Rachel Held Evans has made a name for herself by provoking complementarians and multiplying confusions about the Bible. She spent a year misinterpreting the Bible, then misrepresented what the Bible teaches in a book, and went on all the talk shows. The world loved it that this woman confessing to be a Christian told them all their prejudices about the Bible were justified. Now she’s famous, but what has she done to the Bible’s reputation? What has she done to the Lord’s reputation?
Earlier this year Thabiti Anyabwile and Douglas Wilson had a long, redemptive, exemplary discussion about slavery.

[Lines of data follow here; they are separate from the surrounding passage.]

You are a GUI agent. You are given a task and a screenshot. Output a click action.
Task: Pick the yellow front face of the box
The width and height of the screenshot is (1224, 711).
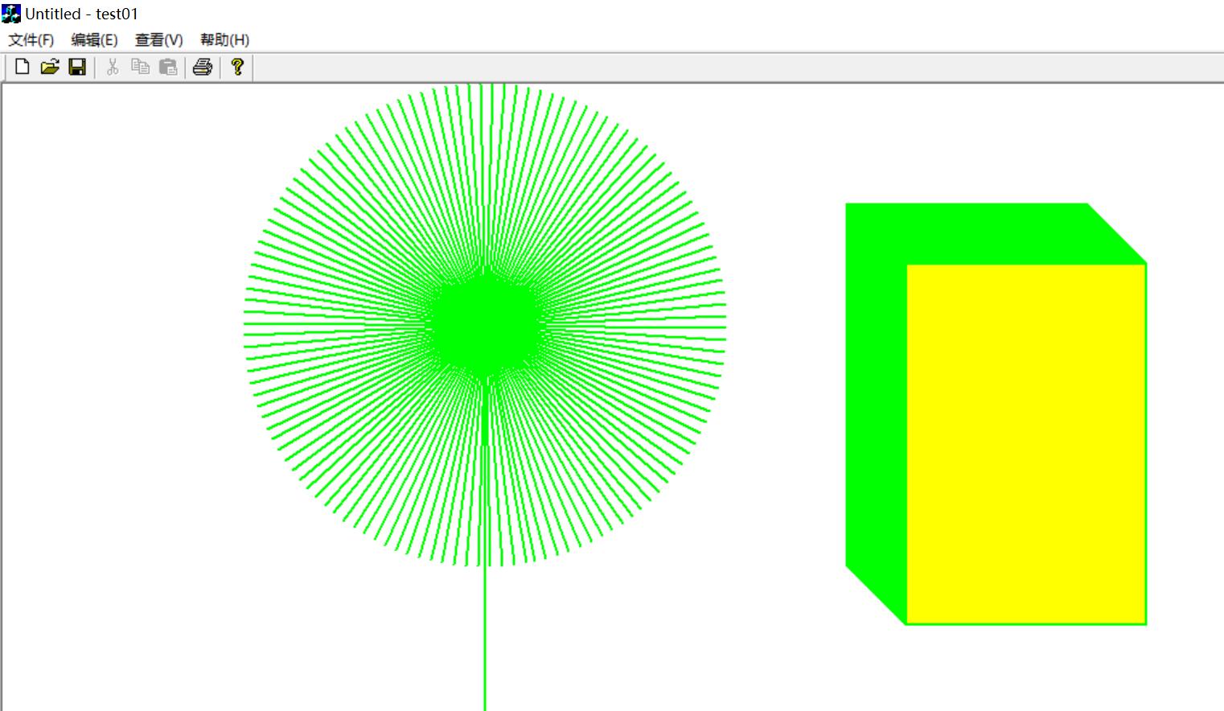(x=1026, y=444)
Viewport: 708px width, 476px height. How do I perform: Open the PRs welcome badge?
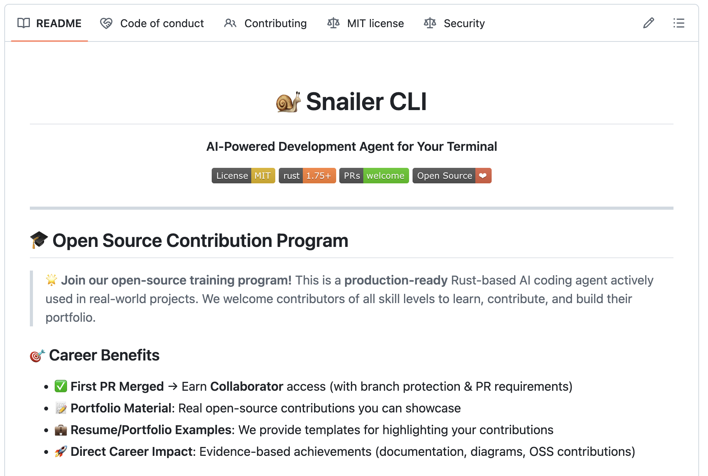pyautogui.click(x=374, y=176)
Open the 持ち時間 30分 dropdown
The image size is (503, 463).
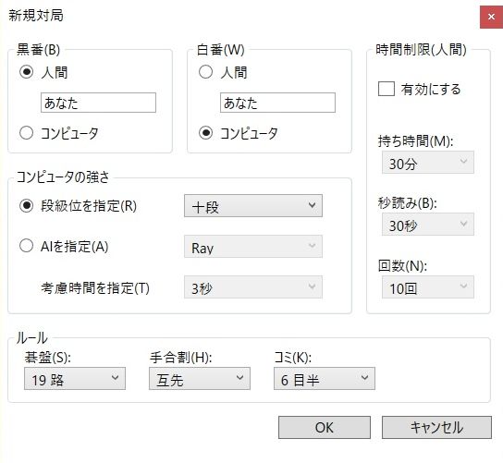pos(428,163)
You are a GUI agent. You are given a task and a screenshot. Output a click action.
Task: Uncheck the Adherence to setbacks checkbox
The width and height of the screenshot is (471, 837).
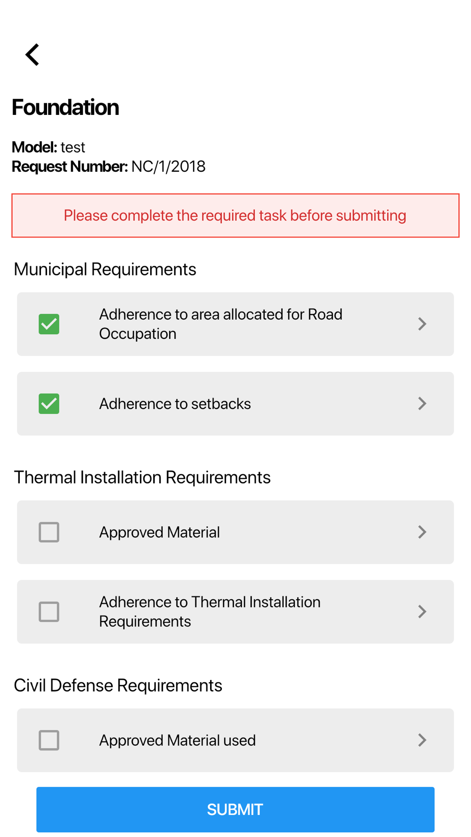[x=49, y=403]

What if we examined these two issues, slavery and sexism, from the perspective of biblical theology? Does the Bible condone either?
Here are the opening paragraphs of my essay, “Does the Bible Condone Slavery and Sexism?“:
Does the Bible condone slavery and sexism? Of course not! The suggestion is ridiculous, but we live in a world where absurd conclusions seem as rational as the truth is preposterous. All sorts of wicked ideas advance on the power of subtle insinuation and grow strong by the sneaking suggestion.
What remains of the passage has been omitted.